Having ended his story, he shook hands with his still wondering neighbours, addressing by name some who had been very young when he left, and who, hearing their names, came forward now as grown men, hardly recognisable, but much pleased at being remembered. He returned his sisters' carresses, begged his uncle's forgiveness for the trouble he had given in his boyhood, recalling with mirth the various corrections received. He mentioned also an Augustinian monk who had taught him to read, and another reverend father, a Capuchin, whose irregular conduct had caused much scandal in the neighbourhood. In short, notwithstanding his prolonged absence, he seemed to have a perfect recollection of places, persons, and things. The good people overwhelmed him with congratulations, vying with one another in praising him for having the good sense to come home, and in describing the grief and the perfect virtue of his Bertrande. Emotion was excited, many wept, and several bottles from Martin Guerre's cellar were emptied.
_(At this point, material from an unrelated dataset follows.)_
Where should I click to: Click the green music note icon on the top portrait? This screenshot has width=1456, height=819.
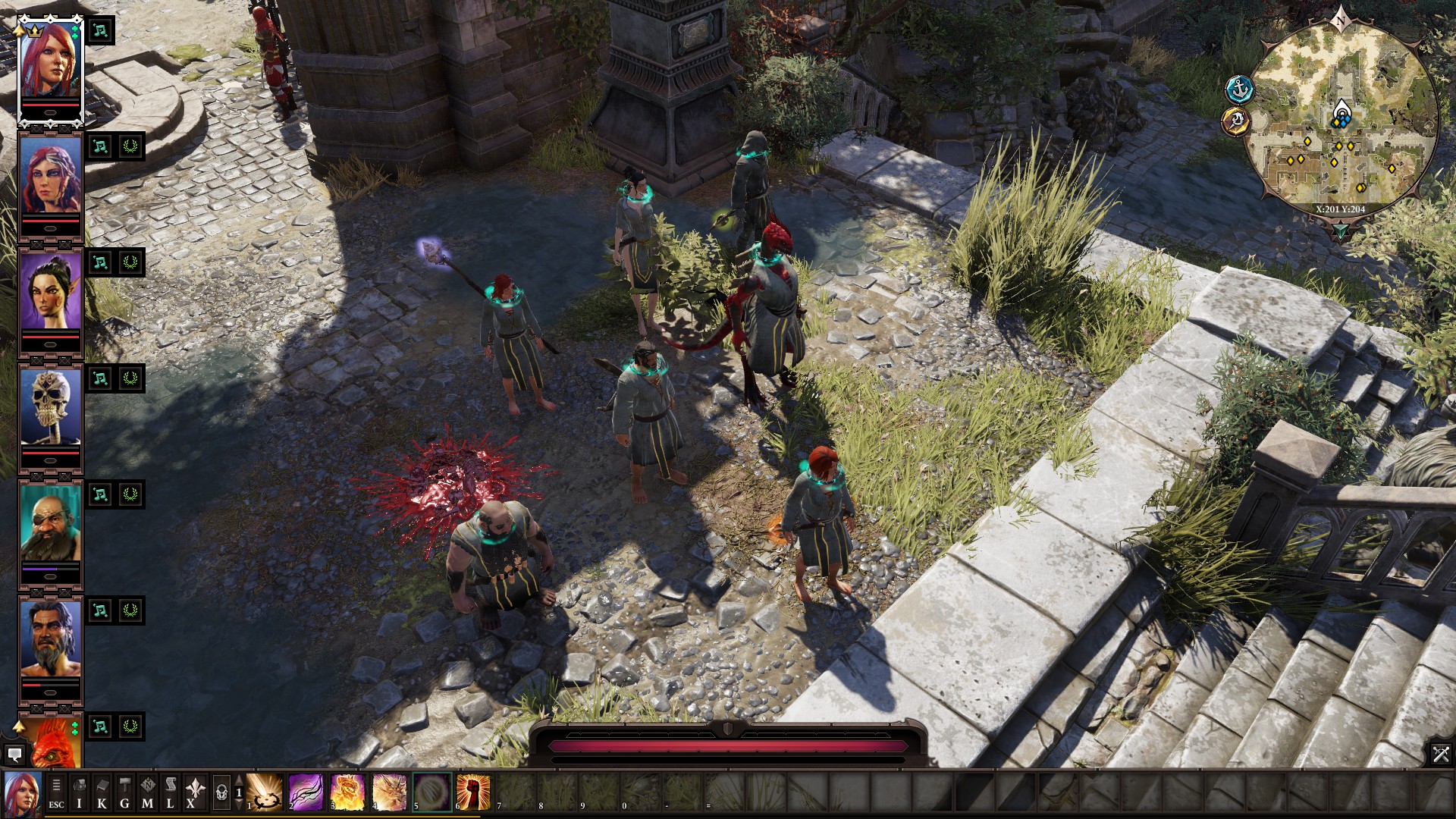[99, 33]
At length the assembly dispersed, uttering many exclamations about the extraordinary chances of Fate, and retired to their own homes, excited, astonished, and gratified, with the one exception of old Pierre Guerre, who had been struck by an unsatisfactory remark made by his nephew, and who dreamed all night about the chances of pecuniary loss augured by the latter's return.
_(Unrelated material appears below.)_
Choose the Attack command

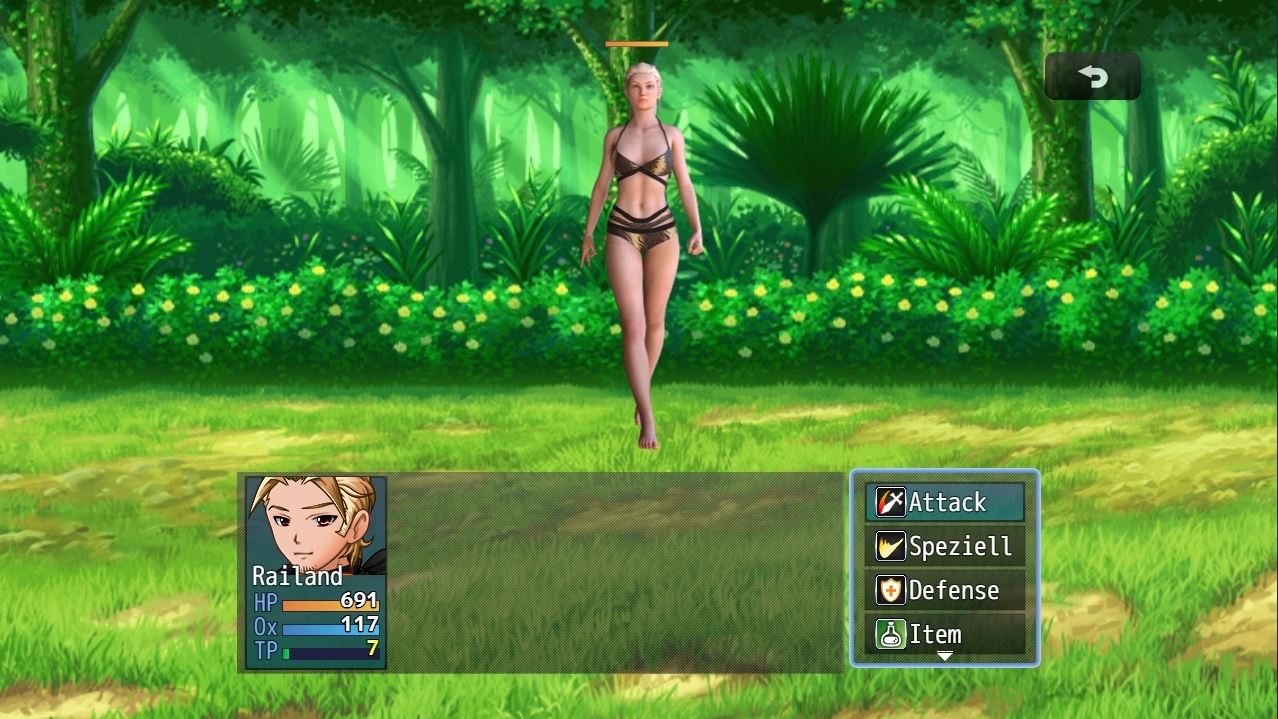pos(944,502)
It was midnight before the husband and wife were alone and able to give vent to their feelings. Bertrande still felt half stupefied; she could not believe her own eyes and ears, nor realise that she saw again in her marriage chamber her husband of eight years ago, him for whom she had wept; whose death she had deplored only a few hours previously. In the sudden shock caused by so much joy succeeding so much grief, she had not been able to express what she felt; her confused ideas were difficult to explain, and she seemed deprived of the powers of speech and reflection. When she became calmer and more capable of analysing her feelings, she was astonished not to feel towards her husband the same affection which had moved her so strongly a few hours before. It was certainly himself, those were the same features, that was the man to whom she had willingly given her hand, her heart, herself, and yet now that she saw him again a cold barrier of shyness, of modesty, seemed to have risen between them. His first kiss, even, had not made her happy: she blushed and felt saddened--a curious result of the long absence! She could not define the changes wrought by years in his appearance: his countenance seemed harsher, yet the lines of his face, his outer man, his whole personality, did not seem altered, but his soul had changed its nature, a different mind looked forth from those eyes. Bertrande knew him for her husband, and yet she hesitated. Even so Penelope, on the, return of Ulysses, required a certain proof to confirm the evidence of her eyes, and her long absent husband had to remind her of secrets known only to herself.
Martin, however, as if he understood Bertrande's feeling and divined some secret mistrust, used the most tender and affectionate phrases, and even the very pet names which close intimacy had formerly endeared to them.
"My queen," he said, "my beautiful dove, can you not lay aside your resentment? Is it still so strong that no submission can soften it? Cannot my repentance find grace in your eyes? My Bertrande, my Bertha, my Bertranilla, as I used to call you."
She tried to smile, but stopped short, puzzled; the names were the very same, but the inflexion of voice quite different.
Martin took her hands in his. "What pretty hands! Do you still wear my ring? Yes, here it is, and with it the sapphire ring I gave you the day Sanxi was born."